Great expectations

Rose Patterson
Insights Newsletter
14 June, 2013

I was told the story of a teacher in Ontario who reluctantly participated in a project to improve her students’ learning. After several months she found that “her students performed better than she had even expected herself.” When she told her story, she wept. She felt she had let down hundreds of students over her 20 years of teaching by not having high enough expectations.The power of expectations was demonstrated beautifully in 1968 in a seminal piece of research.

Researchers deceived teachers into thinking a group of students were ‘late bloomers’ who would see great progress over the course of the year. Those expectations became a self-fulfilling prophecy. By the end of the year, the fake late bloomers became real late bloomers, with higher levels of IQ relative to their peers.

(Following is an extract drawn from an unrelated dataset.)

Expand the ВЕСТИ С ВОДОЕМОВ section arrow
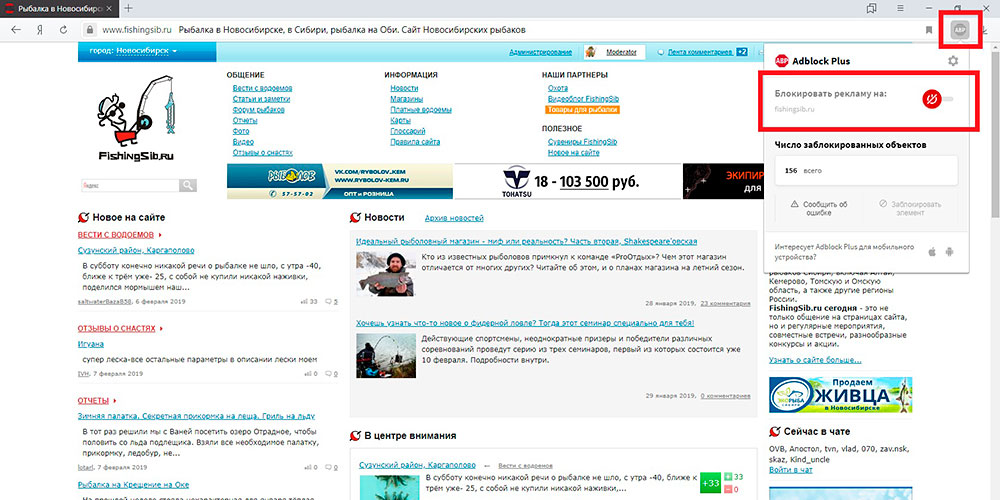The width and height of the screenshot is (1000, 500). click(161, 234)
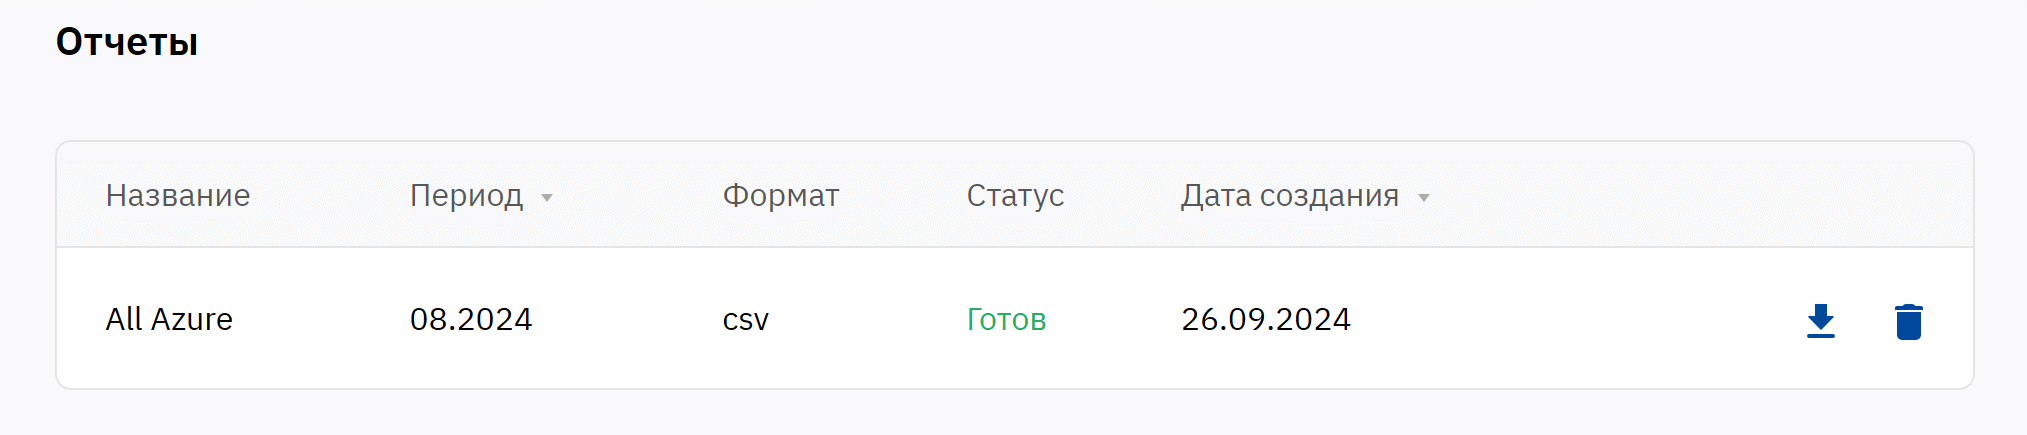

A culture of high expectations is one of the commonalities of high-performing education systems. Jurisdictions that have a way to go, like England, are attempting to change the culture in recognising how transformative higher expectations can be for children’s lives. It’s no longer excusable to say that a student from a poor background can’t achieve at the same level as someone from a rich background.

The Canadian province of Ontario is an example of a jurisdiction that has successfully changed the culture of expectations. In combination with a series of reforms to improve student learning, it seems to have had a bearing on results. Over a 10-year period, from 2003 to 2012, high-school graduation rates have steadily climbed from 68% to 83%.

Having low expectations is not to be confused with a lack of dedication. Teachers in Ontario were as caring and dedicated 10 years ago as they are today – it’s simply that they didn’t have a culture of believing that all students had the potential to learn and achieve.

So how did they change the culture? First, they identified and shone the light on ‘lighthouse’ schools that had progressed against the expected odds to show what is possible. Second, they provided funding to each lighthouse school to connect with a school that was struggling, matching schools by the demographic profile of their students so they could share their secrets to success.

In New Zealand, socio-economic background has a larger bearing on student achievement than it does in other OECD countries, and poorer achievement among Maori and Pacific students is often lamented.Shining the light on failure identifies the problem. Shining the light on success has the potential to transform not only the expectations but also the reality of student success.